> Given information
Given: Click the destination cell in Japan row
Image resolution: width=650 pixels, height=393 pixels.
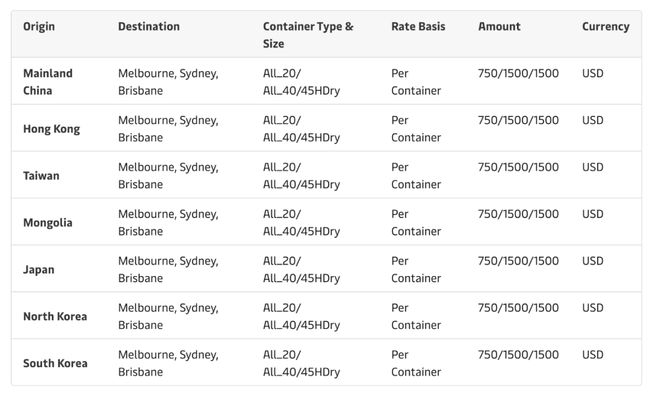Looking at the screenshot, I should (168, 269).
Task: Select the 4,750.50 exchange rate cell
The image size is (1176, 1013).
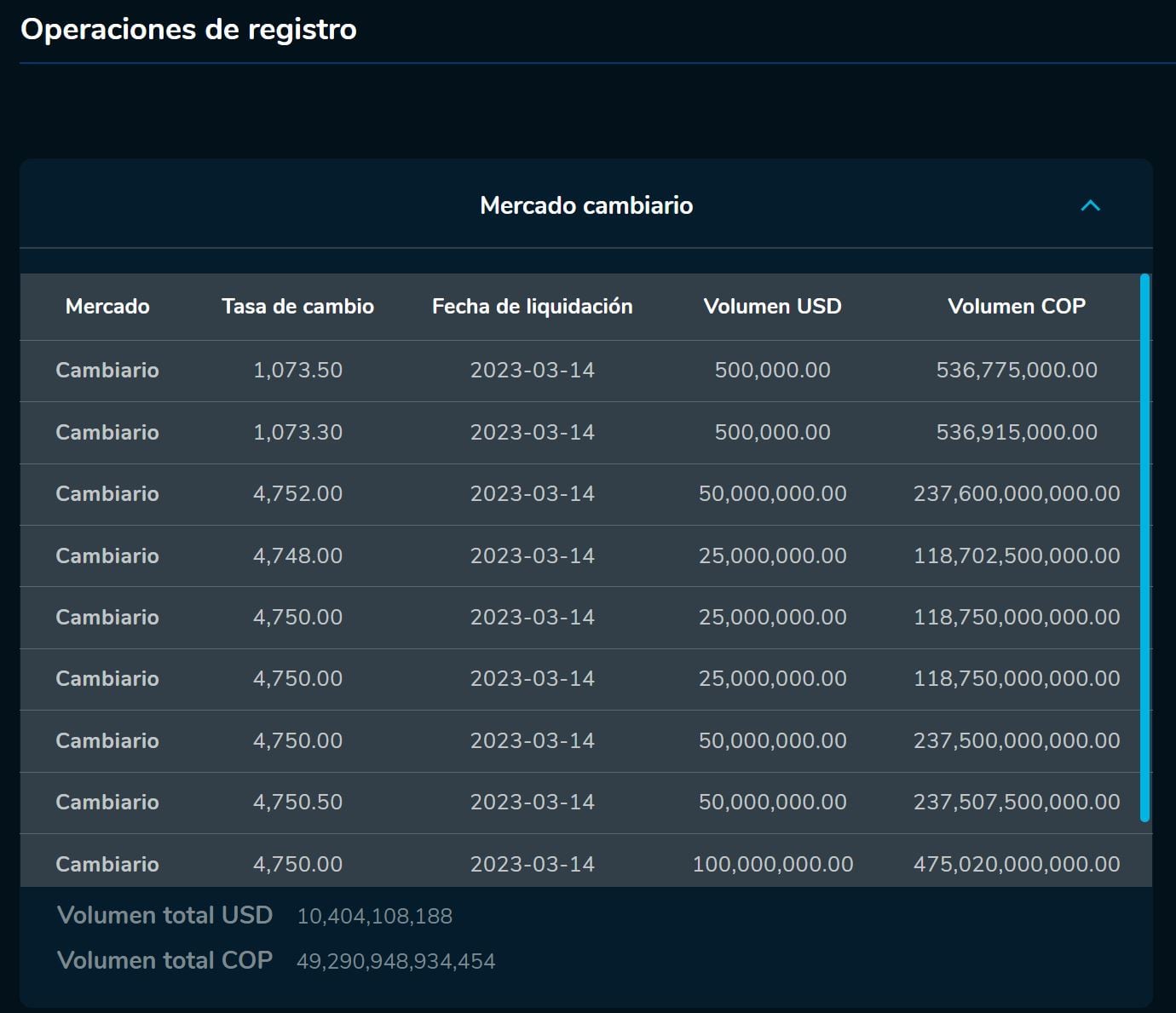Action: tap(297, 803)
...
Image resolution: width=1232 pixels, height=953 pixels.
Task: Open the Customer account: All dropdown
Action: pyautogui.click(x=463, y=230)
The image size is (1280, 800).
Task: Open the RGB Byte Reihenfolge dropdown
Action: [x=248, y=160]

> Task goal
Whenever a line of the data includes "cell", copy that line.

> Result of the exercise
Given: Click the destination cell in Japan row
Task: Select the 4,750.50 exchange rate cell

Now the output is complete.